→ **Data under study**
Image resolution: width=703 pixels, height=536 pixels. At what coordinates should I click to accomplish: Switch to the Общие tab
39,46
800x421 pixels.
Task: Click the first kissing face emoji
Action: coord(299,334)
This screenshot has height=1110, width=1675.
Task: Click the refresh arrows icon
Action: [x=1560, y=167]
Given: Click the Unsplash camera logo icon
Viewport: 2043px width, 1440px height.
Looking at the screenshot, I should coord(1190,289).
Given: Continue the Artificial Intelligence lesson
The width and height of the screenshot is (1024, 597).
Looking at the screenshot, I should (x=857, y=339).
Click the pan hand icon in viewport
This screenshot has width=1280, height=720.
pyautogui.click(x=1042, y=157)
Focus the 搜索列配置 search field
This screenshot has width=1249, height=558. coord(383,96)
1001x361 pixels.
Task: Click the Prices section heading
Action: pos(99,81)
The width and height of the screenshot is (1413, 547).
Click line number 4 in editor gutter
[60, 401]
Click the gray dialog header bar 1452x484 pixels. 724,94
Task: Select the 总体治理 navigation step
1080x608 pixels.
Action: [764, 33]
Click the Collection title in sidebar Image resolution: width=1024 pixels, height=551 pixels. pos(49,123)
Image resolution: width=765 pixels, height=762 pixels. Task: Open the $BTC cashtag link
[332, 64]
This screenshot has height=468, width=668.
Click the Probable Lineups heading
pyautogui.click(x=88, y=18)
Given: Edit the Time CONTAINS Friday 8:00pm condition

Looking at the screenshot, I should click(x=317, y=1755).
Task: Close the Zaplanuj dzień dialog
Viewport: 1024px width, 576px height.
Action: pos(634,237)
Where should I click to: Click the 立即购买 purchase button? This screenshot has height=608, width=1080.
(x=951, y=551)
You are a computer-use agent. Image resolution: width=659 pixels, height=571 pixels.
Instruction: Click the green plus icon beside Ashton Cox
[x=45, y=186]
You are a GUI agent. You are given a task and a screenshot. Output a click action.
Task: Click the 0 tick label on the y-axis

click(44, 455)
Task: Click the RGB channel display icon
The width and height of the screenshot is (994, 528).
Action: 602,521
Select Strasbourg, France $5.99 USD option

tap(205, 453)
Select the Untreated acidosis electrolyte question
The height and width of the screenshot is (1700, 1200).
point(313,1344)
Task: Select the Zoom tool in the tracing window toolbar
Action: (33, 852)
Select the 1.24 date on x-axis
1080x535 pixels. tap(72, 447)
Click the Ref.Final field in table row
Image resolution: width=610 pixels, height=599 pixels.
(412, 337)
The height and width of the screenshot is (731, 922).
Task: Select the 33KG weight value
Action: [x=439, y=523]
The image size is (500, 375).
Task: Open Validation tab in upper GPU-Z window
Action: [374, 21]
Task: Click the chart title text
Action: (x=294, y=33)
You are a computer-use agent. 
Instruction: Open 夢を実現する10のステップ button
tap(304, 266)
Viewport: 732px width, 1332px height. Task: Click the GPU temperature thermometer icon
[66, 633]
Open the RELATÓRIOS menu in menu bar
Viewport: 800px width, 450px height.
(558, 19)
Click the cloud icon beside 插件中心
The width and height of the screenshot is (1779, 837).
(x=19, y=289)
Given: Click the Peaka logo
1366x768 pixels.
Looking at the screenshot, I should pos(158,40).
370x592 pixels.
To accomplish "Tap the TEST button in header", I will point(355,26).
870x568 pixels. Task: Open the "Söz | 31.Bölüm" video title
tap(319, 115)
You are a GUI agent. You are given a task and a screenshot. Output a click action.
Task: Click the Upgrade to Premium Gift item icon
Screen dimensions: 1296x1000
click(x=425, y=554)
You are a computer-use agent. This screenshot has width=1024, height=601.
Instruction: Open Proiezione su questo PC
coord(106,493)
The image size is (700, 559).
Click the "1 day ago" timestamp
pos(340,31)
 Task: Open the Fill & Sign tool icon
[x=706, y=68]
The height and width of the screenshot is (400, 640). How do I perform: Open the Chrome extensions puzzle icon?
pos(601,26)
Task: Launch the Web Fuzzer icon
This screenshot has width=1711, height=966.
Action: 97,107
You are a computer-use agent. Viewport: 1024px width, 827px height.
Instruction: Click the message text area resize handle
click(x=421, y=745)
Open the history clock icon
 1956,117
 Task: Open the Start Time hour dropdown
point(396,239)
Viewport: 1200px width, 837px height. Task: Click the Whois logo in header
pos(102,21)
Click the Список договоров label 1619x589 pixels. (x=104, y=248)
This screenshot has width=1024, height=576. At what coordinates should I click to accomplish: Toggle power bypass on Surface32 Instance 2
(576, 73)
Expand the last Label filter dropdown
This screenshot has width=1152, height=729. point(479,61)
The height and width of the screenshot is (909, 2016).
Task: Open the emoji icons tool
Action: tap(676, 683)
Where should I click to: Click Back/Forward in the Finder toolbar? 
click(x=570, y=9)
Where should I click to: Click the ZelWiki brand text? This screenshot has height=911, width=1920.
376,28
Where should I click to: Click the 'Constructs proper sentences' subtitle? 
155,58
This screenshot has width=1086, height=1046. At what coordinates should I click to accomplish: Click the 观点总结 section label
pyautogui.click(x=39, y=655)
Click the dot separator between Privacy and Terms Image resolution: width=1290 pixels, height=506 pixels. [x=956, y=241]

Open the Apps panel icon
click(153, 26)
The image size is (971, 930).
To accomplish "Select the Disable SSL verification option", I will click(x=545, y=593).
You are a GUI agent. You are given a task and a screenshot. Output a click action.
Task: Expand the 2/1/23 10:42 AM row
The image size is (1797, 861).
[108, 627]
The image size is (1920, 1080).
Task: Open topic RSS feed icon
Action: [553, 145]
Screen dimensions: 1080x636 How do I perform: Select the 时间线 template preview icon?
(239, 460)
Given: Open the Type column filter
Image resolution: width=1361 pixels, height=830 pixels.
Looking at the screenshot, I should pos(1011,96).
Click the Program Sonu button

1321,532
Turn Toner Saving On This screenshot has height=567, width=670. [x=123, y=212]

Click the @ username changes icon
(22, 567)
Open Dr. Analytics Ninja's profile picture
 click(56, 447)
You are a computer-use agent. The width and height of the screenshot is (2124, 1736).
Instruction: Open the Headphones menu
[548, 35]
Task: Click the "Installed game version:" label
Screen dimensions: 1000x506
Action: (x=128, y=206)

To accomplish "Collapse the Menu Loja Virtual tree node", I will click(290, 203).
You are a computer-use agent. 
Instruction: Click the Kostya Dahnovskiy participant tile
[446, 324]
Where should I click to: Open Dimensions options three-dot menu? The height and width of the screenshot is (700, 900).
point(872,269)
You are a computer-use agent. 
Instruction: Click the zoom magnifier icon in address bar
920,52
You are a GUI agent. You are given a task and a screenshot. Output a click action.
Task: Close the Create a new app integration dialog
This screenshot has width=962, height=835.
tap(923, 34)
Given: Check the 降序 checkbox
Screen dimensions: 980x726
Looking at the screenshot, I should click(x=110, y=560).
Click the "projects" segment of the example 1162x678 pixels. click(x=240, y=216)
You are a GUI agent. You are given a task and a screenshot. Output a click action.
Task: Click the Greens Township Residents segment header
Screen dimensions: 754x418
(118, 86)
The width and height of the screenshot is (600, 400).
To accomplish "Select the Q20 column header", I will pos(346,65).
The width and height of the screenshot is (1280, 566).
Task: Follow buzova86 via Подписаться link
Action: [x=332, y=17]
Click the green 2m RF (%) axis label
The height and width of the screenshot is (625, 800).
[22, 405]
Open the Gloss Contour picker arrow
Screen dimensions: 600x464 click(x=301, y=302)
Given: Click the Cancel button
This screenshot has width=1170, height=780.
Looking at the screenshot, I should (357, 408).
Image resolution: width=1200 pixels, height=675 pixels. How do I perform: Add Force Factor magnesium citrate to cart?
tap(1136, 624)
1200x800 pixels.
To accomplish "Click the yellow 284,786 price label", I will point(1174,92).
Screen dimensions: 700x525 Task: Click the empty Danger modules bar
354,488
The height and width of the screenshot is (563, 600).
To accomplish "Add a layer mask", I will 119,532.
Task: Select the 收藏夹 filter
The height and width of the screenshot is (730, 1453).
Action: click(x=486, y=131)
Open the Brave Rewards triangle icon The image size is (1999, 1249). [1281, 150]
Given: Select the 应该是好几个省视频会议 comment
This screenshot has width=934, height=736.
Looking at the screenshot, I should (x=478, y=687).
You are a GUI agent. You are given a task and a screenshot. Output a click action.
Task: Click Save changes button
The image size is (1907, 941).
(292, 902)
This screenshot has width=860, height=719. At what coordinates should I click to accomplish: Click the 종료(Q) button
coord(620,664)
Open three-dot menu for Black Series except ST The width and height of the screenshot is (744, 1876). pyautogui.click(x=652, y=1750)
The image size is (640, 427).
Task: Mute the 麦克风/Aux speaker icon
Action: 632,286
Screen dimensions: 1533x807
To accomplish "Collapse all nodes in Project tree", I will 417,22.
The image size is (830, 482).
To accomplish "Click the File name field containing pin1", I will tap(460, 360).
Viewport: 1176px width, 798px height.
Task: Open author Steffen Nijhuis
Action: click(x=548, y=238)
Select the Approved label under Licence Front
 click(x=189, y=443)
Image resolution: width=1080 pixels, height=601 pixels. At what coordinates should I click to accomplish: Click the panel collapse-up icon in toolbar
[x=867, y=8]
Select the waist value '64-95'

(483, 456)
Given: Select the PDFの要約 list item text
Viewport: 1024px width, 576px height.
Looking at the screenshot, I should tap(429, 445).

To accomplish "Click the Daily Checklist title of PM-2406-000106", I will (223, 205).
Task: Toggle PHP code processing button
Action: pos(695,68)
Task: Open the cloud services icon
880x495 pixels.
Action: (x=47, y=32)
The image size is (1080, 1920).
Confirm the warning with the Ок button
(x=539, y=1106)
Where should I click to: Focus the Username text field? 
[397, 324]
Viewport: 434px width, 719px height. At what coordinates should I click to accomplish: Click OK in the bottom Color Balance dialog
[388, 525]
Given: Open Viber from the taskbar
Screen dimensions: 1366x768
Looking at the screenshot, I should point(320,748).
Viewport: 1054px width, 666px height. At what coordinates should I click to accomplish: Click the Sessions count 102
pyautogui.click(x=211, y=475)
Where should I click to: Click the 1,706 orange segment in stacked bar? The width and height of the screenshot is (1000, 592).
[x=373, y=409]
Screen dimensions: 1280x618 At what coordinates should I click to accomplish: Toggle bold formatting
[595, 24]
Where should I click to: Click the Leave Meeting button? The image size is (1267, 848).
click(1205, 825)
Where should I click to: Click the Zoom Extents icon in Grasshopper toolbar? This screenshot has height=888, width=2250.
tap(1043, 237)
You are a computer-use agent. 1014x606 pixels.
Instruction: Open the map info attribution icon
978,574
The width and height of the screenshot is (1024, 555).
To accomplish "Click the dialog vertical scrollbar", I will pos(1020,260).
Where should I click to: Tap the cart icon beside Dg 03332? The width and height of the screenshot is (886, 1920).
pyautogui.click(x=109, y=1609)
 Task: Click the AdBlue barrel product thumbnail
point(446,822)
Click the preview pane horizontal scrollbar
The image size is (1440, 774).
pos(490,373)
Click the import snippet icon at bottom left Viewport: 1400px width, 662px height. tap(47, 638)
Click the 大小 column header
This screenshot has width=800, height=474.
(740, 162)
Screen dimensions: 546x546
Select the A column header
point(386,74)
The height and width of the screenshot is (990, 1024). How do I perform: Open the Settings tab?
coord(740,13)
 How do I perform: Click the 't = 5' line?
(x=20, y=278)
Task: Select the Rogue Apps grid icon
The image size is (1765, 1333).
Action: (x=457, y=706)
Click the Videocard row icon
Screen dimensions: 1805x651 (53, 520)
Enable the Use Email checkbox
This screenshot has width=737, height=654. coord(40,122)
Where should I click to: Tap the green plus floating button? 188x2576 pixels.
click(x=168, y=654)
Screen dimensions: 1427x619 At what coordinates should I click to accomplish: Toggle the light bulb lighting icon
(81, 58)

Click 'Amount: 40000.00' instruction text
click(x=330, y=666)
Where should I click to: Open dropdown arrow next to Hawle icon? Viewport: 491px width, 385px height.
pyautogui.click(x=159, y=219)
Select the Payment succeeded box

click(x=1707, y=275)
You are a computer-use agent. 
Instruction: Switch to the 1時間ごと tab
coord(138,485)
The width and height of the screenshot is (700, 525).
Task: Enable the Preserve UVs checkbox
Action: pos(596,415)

→ **Task requirements**
Return only the part of the records above that opens with the line containing "Turn Toner Saving" and closes with the line containing "1200x800 pixels.", ends included.

→ **Answer to this exercise**
Turn Toner Saving On This screenshot has height=567, width=670. [x=123, y=212]

Click the @ username changes icon
(22, 567)
Open Dr. Analytics Ninja's profile picture
 click(56, 447)
You are a computer-use agent. The width and height of the screenshot is (2124, 1736).
Instruction: Open the Headphones menu
[548, 35]
Task: Click the "Installed game version:" label
Screen dimensions: 1000x506
Action: (x=128, y=206)

To accomplish "Collapse the Menu Loja Virtual tree node", I will click(290, 203).
You are a computer-use agent. 
Instruction: Click the Kostya Dahnovskiy participant tile
[446, 324]
Where should I click to: Open Dimensions options three-dot menu? The height and width of the screenshot is (700, 900).
point(872,269)
You are a computer-use agent. 
Instruction: Click the zoom magnifier icon in address bar
920,52
You are a GUI agent. You are given a task and a screenshot. Output a click action.
Task: Close the Create a new app integration dialog
This screenshot has width=962, height=835.
tap(923, 34)
Given: Check the 降序 checkbox
Screen dimensions: 980x726
Looking at the screenshot, I should click(x=110, y=560).
Click the "projects" segment of the example 1162x678 pixels. click(x=240, y=216)
You are a GUI agent. You are given a task and a screenshot. Output a click action.
Task: Click the Greens Township Residents segment header
Screen dimensions: 754x418
(118, 86)
The width and height of the screenshot is (600, 400).
To accomplish "Select the Q20 column header", I will pos(346,65).
The width and height of the screenshot is (1280, 566).
Task: Follow buzova86 via Подписаться link
Action: [x=332, y=17]
Click the green 2m RF (%) axis label
The height and width of the screenshot is (625, 800).
[22, 405]
Open the Gloss Contour picker arrow
Screen dimensions: 600x464 click(x=301, y=302)
Given: Click the Cancel button
This screenshot has width=1170, height=780.
Looking at the screenshot, I should (357, 408).
Image resolution: width=1200 pixels, height=675 pixels. How do I perform: Add Force Factor magnesium citrate to cart?
tap(1136, 624)
1200x800 pixels.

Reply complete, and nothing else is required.